The climate is quite cold in winter (with minima around -15 ° / -20 °C). The rainfall is low. In spring and summer, temperatures rise remarkably, with peaks of 20 ° / 22 °C and the wind is more frequent. Summer is short, with autumn starting in September, accompanied by drier days and lower temperatures.

== Tourism and economy ==

Champoluc is a well-known ski resort, part of the Monterosa Ski area which connects the upper reaches of the valleys of Ayas, Lys and the Valsesia (the latter is located in Piedmont). The highest point of the Champoluc skiing area is the Bätt Pass at 2676 m, where lifts and runs allow connection to the Lys Valley and to Gressoney-La-Trinité.

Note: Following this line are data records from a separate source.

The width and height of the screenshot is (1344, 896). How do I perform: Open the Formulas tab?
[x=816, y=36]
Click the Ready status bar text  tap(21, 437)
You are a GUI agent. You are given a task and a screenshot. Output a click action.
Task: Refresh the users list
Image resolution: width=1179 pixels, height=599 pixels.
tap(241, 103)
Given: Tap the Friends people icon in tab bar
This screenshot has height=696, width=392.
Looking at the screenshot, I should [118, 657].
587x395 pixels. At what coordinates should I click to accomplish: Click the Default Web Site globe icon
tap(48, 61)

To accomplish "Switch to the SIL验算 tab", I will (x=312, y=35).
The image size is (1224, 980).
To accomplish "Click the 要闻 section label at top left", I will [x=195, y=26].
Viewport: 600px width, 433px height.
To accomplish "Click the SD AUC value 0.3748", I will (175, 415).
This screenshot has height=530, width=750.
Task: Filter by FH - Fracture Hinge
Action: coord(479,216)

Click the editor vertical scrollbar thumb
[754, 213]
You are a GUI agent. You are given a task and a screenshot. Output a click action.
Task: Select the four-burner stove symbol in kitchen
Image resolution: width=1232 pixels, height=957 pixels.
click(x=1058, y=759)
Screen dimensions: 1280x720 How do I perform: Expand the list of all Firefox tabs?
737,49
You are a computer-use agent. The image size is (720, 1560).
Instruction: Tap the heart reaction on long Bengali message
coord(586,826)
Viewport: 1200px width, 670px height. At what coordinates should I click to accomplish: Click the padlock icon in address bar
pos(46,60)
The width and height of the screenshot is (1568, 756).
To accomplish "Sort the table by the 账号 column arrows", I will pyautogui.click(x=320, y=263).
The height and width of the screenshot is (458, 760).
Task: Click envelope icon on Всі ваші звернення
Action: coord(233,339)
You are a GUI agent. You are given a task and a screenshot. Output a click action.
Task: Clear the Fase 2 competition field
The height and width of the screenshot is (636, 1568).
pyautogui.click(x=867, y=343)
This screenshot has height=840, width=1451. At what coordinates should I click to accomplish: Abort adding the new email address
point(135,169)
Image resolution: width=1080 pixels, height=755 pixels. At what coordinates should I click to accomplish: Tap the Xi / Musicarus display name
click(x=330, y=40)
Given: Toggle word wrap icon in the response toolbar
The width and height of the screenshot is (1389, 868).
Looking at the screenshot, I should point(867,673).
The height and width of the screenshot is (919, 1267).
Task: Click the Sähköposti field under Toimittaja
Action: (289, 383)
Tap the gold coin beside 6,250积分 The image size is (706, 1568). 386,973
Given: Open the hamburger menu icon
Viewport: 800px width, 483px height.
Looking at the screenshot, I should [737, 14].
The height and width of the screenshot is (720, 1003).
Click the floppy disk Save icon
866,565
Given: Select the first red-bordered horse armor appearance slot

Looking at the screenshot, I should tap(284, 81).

Champoluc is the largest resort in the Monterosa area with great glacier views and wide variety of off-piste.

Summer tourism is also a significant source of income in the area, with many hiking trails in the Monte Rosa Massif.

== History and culture ==

Champoluc and the whole upper Ayas Valley was inhabited by Walsers during their migrations. Traces of their culture are still evident. Locally this part of the valley is called Canton des Allemands (French for "Germans' Canton").